▶ DESCRIPTION OF THE TASK
Of all the entries below, retype only the lines from the one with "Instruction: Click the sort" through the one with "Task: Click the 입력값지우기 clear button", exactly as they appear.
Top of RECORDS FOR THE EXERCISE
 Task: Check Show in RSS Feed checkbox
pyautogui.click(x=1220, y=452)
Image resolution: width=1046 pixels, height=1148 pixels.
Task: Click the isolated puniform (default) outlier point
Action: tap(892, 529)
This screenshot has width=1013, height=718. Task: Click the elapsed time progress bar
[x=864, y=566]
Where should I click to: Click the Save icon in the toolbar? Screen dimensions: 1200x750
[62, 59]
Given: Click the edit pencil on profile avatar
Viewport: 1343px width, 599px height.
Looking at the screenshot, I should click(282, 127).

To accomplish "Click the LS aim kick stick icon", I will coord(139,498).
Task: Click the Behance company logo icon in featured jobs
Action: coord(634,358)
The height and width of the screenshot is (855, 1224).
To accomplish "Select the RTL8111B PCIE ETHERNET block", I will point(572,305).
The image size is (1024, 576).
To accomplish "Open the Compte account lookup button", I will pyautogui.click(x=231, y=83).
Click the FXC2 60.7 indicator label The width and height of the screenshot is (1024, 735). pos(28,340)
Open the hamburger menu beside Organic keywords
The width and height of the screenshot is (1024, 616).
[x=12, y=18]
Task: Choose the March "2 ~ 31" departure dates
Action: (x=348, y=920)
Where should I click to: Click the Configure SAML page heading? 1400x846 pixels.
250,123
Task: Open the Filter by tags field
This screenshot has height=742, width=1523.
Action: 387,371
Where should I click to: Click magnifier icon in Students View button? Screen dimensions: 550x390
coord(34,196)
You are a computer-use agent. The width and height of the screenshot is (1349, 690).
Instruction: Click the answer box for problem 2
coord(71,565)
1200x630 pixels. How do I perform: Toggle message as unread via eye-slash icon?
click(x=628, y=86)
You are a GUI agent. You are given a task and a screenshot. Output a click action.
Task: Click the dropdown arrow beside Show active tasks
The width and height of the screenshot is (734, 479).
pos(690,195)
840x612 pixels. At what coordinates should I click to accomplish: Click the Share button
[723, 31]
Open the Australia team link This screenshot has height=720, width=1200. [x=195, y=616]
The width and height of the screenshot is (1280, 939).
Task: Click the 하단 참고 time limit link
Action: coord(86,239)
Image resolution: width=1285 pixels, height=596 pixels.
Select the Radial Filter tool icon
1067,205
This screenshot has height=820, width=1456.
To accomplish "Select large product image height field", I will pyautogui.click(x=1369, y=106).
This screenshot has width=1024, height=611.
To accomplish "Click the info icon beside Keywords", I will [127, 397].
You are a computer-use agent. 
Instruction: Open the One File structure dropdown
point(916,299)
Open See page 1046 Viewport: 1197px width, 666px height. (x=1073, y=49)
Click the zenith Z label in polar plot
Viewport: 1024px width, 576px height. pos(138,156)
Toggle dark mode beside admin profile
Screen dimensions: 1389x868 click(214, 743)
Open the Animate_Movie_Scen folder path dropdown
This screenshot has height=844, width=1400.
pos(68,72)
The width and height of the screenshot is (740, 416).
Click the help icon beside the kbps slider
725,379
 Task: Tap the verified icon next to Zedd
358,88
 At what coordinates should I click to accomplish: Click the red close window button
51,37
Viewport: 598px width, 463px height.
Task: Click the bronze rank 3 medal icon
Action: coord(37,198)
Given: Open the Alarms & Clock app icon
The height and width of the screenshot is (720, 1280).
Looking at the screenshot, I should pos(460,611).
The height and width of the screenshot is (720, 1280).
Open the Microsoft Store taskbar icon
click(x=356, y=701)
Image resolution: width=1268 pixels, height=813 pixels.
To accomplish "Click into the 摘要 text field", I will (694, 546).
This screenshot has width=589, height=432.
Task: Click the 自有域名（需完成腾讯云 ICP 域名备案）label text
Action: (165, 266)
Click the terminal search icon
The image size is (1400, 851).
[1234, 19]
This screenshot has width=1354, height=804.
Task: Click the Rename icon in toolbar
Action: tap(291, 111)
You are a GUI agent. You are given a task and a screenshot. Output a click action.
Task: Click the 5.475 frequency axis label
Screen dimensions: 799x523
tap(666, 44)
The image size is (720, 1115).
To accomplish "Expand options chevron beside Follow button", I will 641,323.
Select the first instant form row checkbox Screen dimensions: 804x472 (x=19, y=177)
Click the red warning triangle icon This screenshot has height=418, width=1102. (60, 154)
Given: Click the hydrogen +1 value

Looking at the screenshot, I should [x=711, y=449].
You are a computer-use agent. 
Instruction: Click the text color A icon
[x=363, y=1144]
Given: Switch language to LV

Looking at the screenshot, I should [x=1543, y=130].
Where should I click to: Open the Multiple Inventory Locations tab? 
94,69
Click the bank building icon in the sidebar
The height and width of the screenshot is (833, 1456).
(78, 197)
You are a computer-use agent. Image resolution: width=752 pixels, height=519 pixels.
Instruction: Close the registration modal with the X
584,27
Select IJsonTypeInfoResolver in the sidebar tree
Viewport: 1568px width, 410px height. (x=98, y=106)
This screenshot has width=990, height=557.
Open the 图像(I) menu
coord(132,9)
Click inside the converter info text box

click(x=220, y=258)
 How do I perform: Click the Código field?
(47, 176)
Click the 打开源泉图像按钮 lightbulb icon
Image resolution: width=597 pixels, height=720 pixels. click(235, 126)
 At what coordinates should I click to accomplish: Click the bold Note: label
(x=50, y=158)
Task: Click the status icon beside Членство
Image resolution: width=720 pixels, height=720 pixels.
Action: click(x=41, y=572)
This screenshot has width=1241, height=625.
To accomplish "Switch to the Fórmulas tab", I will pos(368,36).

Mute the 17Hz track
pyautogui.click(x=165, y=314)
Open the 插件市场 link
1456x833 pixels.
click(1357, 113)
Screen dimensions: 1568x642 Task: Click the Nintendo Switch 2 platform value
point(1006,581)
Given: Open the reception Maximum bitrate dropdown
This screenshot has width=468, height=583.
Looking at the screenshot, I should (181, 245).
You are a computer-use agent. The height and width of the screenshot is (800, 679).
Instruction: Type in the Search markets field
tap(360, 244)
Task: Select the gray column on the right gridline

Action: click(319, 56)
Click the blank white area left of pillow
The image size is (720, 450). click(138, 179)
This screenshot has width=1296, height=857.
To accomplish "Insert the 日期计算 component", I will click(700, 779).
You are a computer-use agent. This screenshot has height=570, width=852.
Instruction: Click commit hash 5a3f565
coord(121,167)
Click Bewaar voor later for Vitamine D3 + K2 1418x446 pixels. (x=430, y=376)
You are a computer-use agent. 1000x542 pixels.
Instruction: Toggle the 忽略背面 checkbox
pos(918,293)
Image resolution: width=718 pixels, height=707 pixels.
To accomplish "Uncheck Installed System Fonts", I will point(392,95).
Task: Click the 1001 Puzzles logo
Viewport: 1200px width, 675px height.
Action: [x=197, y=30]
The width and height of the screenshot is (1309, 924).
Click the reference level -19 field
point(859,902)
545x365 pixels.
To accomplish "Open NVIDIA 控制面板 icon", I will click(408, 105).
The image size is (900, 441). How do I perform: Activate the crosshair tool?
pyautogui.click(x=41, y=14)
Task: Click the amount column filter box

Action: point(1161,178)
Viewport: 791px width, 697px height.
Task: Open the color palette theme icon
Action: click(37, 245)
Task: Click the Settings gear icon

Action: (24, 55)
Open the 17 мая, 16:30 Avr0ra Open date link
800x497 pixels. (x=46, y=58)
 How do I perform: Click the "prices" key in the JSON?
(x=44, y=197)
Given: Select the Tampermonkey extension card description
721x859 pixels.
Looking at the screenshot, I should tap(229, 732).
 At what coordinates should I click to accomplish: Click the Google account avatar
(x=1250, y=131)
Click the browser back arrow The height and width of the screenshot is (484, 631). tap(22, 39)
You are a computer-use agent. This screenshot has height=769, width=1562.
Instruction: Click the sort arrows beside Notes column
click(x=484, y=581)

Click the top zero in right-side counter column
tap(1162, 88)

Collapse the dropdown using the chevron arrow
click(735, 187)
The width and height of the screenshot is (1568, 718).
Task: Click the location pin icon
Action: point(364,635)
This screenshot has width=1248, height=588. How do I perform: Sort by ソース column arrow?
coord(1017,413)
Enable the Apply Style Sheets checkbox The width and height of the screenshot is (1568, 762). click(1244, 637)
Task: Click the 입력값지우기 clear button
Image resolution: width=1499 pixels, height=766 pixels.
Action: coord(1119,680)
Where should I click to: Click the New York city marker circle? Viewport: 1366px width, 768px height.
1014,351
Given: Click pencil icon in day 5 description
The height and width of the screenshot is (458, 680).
Bottom of RECORDS FOR THE EXERCISE
▶ SOLUTION FOR THIS TASK
Instruction: Click the sort arrows beside Notes column
click(x=484, y=581)

Click the top zero in right-side counter column
tap(1162, 88)

Collapse the dropdown using the chevron arrow
click(735, 187)
The width and height of the screenshot is (1568, 718).
Task: Click the location pin icon
Action: point(364,635)
This screenshot has width=1248, height=588. How do I perform: Sort by ソース column arrow?
coord(1017,413)
Enable the Apply Style Sheets checkbox The width and height of the screenshot is (1568, 762). click(1244, 637)
Task: Click the 입력값지우기 clear button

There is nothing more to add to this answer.